Latency: In architecture, latency comes in many forms. Extending the idea to message passing is fairly obvious. What is less obvious is how much of it is due to the software protocol stack. Thus, specialized interfaces and routers can be used to reduce latency as a system scales up. The concept can also be covered in an Internet course, observing round-trip times over different numbers of hops.

Bandwidth: It is fairly obvious that data can be transferred at different rates over different kinds of links. Most students will have experienced this effect via different wireless links, or comparing wireless to Ethernet, etc. It is really just a matter of formalizing the terminology. In an architecture class or as part of graph theory the idea of bisection bandwidth can also be introduced with respect to network topology.

Memory Hierarchy:

Cache organization: At the level of an architecture class, once caching has been covered, as soon as bus-based multiprocessing is introduced, the issue of coherency of shared data arises.
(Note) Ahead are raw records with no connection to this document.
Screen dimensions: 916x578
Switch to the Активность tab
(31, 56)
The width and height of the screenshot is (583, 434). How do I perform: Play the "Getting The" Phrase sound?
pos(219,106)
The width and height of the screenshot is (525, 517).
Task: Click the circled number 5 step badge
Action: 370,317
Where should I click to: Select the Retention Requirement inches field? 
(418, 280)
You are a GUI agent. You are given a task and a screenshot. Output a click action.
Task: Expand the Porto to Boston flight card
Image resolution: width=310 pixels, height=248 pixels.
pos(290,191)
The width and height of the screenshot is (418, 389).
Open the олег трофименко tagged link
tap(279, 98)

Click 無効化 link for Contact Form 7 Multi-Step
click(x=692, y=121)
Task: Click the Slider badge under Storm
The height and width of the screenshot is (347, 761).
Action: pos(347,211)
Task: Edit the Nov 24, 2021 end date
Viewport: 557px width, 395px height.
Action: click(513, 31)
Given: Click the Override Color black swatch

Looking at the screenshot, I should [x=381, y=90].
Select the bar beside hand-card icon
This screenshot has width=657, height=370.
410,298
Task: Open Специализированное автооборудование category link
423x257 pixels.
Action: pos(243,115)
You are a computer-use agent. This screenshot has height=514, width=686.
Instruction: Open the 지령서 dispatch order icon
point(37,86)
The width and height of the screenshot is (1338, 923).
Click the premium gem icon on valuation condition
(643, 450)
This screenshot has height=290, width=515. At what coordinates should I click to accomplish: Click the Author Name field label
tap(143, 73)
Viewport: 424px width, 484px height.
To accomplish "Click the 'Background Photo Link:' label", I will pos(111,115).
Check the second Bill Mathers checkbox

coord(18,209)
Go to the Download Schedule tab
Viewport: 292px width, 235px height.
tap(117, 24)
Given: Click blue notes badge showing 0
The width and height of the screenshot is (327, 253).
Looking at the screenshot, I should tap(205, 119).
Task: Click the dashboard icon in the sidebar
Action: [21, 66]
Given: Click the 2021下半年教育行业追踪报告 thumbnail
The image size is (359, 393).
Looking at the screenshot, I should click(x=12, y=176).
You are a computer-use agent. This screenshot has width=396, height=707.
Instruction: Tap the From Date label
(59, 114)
In an advanced architecture class, a basic snooping protocol, such as SI can be shown to achieve coherency. After a few examples, it becomes clear that such a simple protocol results in excessive coherency traffic, and this motivates the value of a protocol with more states, such as MSI, MESI, or MOESI, which can be briefly described.

Floating-point representation:

Precision: It is easy to explain that higher precision floating point involves a lengthier calculation, moving more bits to and from memory, and that an array of double precision values occupies twice as much memory as single precision. As a result, there is a tradeoff between precision and performance.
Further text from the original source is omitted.